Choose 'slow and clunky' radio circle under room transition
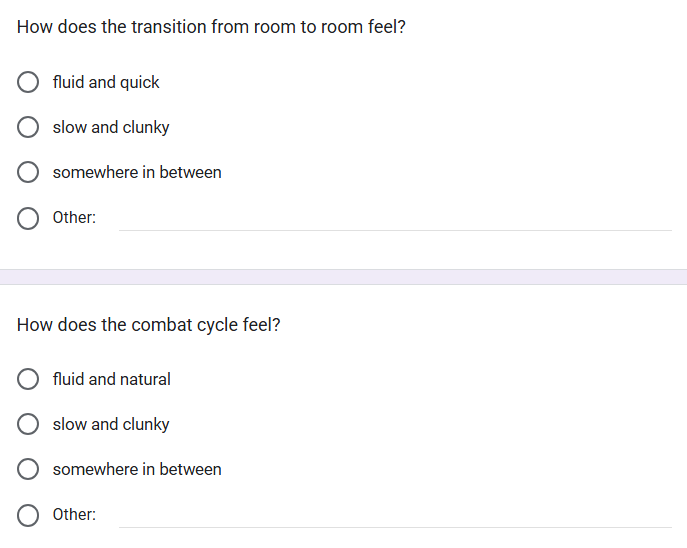Viewport: 687px width, 548px height. (28, 127)
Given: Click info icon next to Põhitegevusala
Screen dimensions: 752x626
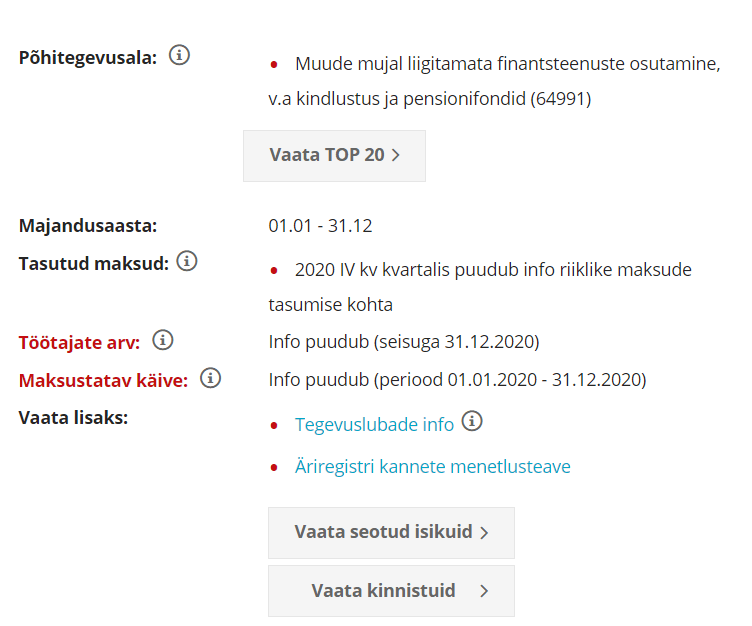Looking at the screenshot, I should [x=179, y=55].
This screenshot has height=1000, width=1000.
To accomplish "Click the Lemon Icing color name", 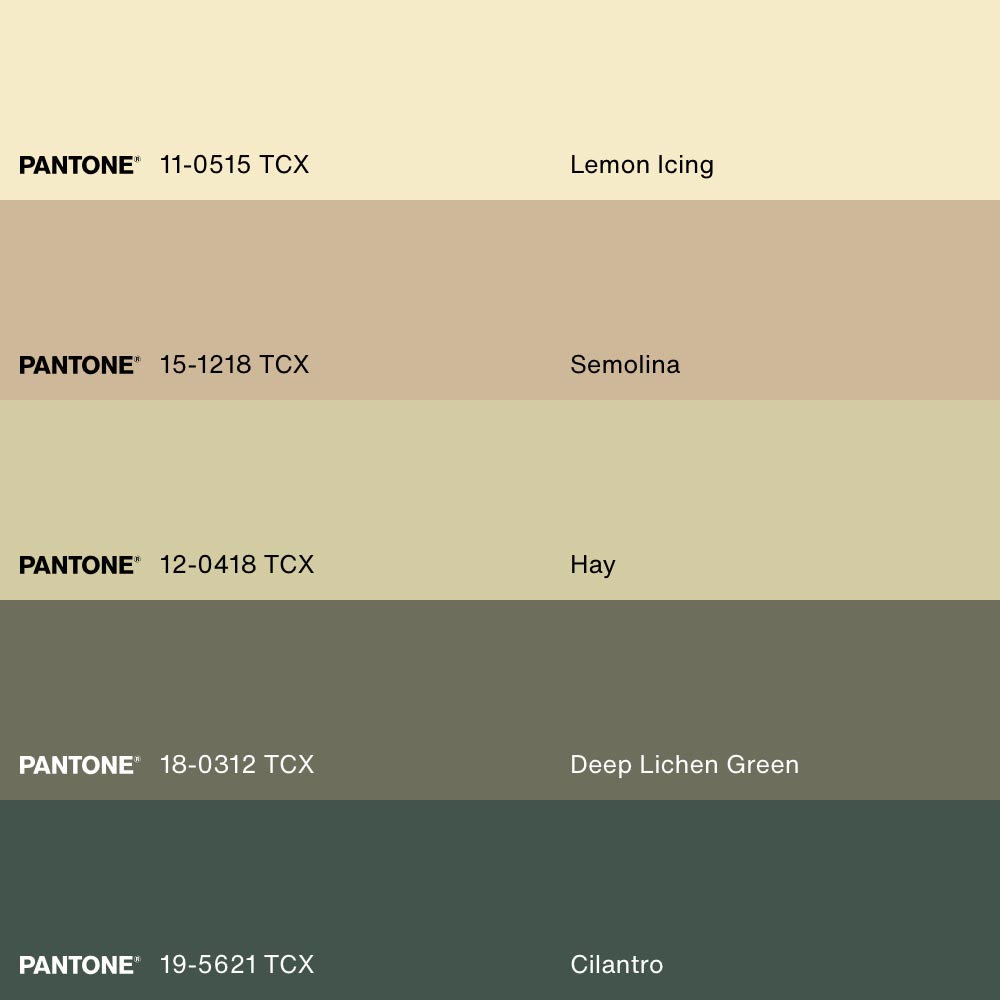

◆ WORK TO DO
Can you update these items by replacing "Click" with "Tap" wherever it occurs, keeping everything else the same and leaving out the pictures?

◆ EXERCISE ANSWER
Choose 'slow and clunky' radio circle under room transition
Viewport: 687px width, 548px height. (28, 127)
Given: Tap info icon next to Põhitegevusala
Screen dimensions: 752x626
Looking at the screenshot, I should [x=179, y=55].
This screenshot has height=1000, width=1000.
To accomplish "Tap the Lemon Icing color name", 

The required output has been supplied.